Encore cent jours pour des réformes qui n'attendent plus?
N'est-il pas surprenant de voir les membres du gouvernement à la fin de ses cent premiers jours nous livrer les priorités de leur ministère pour cette même période à venir au lieu de nous détailler ce qu'ils ont fait durant une telle étape de parcours? Ils agissent ainsi comme s'il s'agissait d'un simple exercice de style où il importe plus de parler et de promettre sans se soucier de contenu et de réalisation.
Ainsi, cette étape symbolique à haute valeur ajoutée sur la véracité de la volonté et des engagements semble ne relever que d'une pâle imitation de ce qui se fait en Occident. Pendant ce temps, que fait-on concrètement? Rien ou si peu!
Mesures urgentes et promesses non réalisées
Pourtant, il y a bien du pain sur la planche ne manquant que de bonne volonté politique pour se transformer en réalisations concrètes dont la portée sera assurément surprenante en termes de transformation des mentalités et levée de freins bloquant les imaginaires.
Pour cela, il aurait suffi d'un acte solennel, même pas un lourd corpus textuel, pour démontrer la réalité d'une volonté manquante ou réticente, ainsi qu'on l'a vérifié avec la réforme de la législation sur les stupéfiants.
On s'est ainsi limité à une réformette sans intérêt, ne devant être qu'un cautère sur jambe de bois en plus d'être le reniement d'une promesse présidentielle portant sur la dépénalisation de la consommation.
En plus, la législation liberticide de l'ancien régime demeure en place au lieu d'être rapidement abrogée, au moins pour les lois les plus scélérates.
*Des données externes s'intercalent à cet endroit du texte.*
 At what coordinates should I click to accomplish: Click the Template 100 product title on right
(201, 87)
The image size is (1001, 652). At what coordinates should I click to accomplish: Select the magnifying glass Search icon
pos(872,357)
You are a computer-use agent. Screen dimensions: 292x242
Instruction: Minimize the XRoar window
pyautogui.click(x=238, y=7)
Il est vrai, on se focalise sur le terrorisme, et encore de la plus mauvaise façon, puisque la vraie lutte contre ce cancer consiste à renforcer l'État de droit et non les mesures répressives, car c'est l'État de non-droit qui favorise le terrorisme.
Des textes dans le sens de l’État de droit sont les plus urgents, conditionnant tout le reste ; et ils ne nécessitent pas de temps pour être engagés et donner fruit. Il est inadmissible, par exemple, de tarder à mettre en oeuvre les droits prévus par la constitution relatifs à l'abrogation de toutes les lois d'exclusion et de restriction des libertés privatives.
Afin de démontrer une volonté sincère de réforme, que ne commence-t-on par décider un moratoire à l'application des lois liberticides et prévoir législativement une libre appréciation du juge ?
Celui-ci, dans les imites de la Constitution et de ses travaux préparatoires, serait invité à se baser sur le droit comparé pour statuer dans l'attente de la nouvelle législation qu'on sera alors forcément amené à adopter au plus vite. Une telle latitude donnée à l'appréciation judiciaire ne saurait qu'enrichir la préparation législative sans nécessairement rompre le principe de l'unité du droit.
Outre la loi sur le cannabis à abroger, il importe de suspendre par moratoire aussi les lois criminalisant les pratiques tenant aux moeurs et à la vie privée devant être libérée et protégée. Cela concerne notamment les rapports homosexuels qui ne sont nullement contraires à l'islam, tout comme la prostitution, un droit privatif essentiel reconnu dans le Coran.
Il y a également les arrêtés et circulaires, encore plus faciles à abroger que sont ces textes hypocrites, reliquat de la morale du colonisateur bien plus que de l'éthique islamique. J'en citerais ceux ayant trait à la libre vente d'alcool soumis actuellement à des contraintes illégitimes, violant le libre commerce que l'islam bien compris protège contre toute restriction, y compris le vendredi et durant le ramadan. Car la foi, libre en islam, n'est ni ostentatoire ni contrainte ni pudibonde.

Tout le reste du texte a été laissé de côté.